Pride and Prejudice meets reality television—but make it college and sprinkle it with the sweetness and fluff of quirky K-dramas.
Mia Yoon, a Korean American girl from Texas, arrives at film school in Los Angeles with an ambitious four-year plan—one that doesn’t include meeting her longtime crush, Noah Jang, a Korean boy she follows on social media. He’s the campus’s most eligible (and emotionally unavailable) heartthrob, and he loves challenging her in class. Rather than engaging with her feelings, Mia channels them into planning Campus Crush, a documentary that will follow students who are grappling with unrequited love. When the project faces cancellation due to lack of interest, however, she desperately pivots, changing the concept to one that Noah proposes. The Cuffing Game will be a reality dating show starring Noah himself; he’s hoping for a real connection beyond his curated online persona.
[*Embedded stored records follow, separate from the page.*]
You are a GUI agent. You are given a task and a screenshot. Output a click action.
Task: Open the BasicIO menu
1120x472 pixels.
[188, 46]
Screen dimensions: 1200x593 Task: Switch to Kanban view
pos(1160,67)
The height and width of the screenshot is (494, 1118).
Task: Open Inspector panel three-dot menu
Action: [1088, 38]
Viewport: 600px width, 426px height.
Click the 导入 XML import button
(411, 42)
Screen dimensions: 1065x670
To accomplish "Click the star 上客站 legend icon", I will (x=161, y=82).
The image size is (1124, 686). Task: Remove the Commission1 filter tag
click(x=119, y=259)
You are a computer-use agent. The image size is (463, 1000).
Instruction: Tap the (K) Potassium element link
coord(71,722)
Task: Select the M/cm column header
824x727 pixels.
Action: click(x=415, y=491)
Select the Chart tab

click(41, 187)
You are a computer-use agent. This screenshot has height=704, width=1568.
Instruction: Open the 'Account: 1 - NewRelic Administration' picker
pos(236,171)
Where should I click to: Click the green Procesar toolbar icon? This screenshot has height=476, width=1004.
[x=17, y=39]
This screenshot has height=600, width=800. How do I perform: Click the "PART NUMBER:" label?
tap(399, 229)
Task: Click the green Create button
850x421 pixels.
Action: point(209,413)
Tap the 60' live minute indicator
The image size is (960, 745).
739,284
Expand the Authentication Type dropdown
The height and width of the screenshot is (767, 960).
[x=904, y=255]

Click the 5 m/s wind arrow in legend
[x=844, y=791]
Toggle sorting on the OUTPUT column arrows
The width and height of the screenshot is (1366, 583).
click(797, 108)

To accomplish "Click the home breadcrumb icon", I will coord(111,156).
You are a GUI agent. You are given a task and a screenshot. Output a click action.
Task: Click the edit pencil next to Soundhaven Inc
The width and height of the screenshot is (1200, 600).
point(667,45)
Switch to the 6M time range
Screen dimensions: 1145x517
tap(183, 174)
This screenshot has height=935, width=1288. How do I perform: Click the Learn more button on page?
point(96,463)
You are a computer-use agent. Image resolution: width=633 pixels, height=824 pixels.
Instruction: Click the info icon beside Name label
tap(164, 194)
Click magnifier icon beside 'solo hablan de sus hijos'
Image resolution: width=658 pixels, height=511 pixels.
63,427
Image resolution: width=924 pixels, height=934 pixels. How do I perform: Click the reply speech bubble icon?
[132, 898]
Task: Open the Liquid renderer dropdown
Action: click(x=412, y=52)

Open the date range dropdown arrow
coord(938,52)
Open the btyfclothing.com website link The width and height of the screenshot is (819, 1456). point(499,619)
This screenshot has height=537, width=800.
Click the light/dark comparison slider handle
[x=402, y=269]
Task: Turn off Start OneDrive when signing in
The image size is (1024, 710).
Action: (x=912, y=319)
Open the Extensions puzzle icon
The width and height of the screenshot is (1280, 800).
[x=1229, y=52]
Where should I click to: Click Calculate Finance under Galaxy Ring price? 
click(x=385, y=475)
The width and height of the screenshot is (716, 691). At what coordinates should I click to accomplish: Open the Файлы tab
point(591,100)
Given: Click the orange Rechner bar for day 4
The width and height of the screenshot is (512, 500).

Paired with Mia’s roommate, Celine Huang, he navigates the show’s scripted chaos while wrestling with his attraction for the one person who’s off-limits: the host herself. Set in a snowy lodge and told in the leads’ alternating points of view interspersed with behind-the-scenes interviews, this rom-com explores how vulnerability and the pressure to perform shape modern relationships. Mia’s perfectionism and Noah’s emotional guardedness create compelling romantic tension, while their intellectual sparring adds depth to their chemistry. Mia’s queerness adds to the book’s thoughtful diverse representation.
A clever, contemporary romance that explores authenticity in an age of endless scrutiny.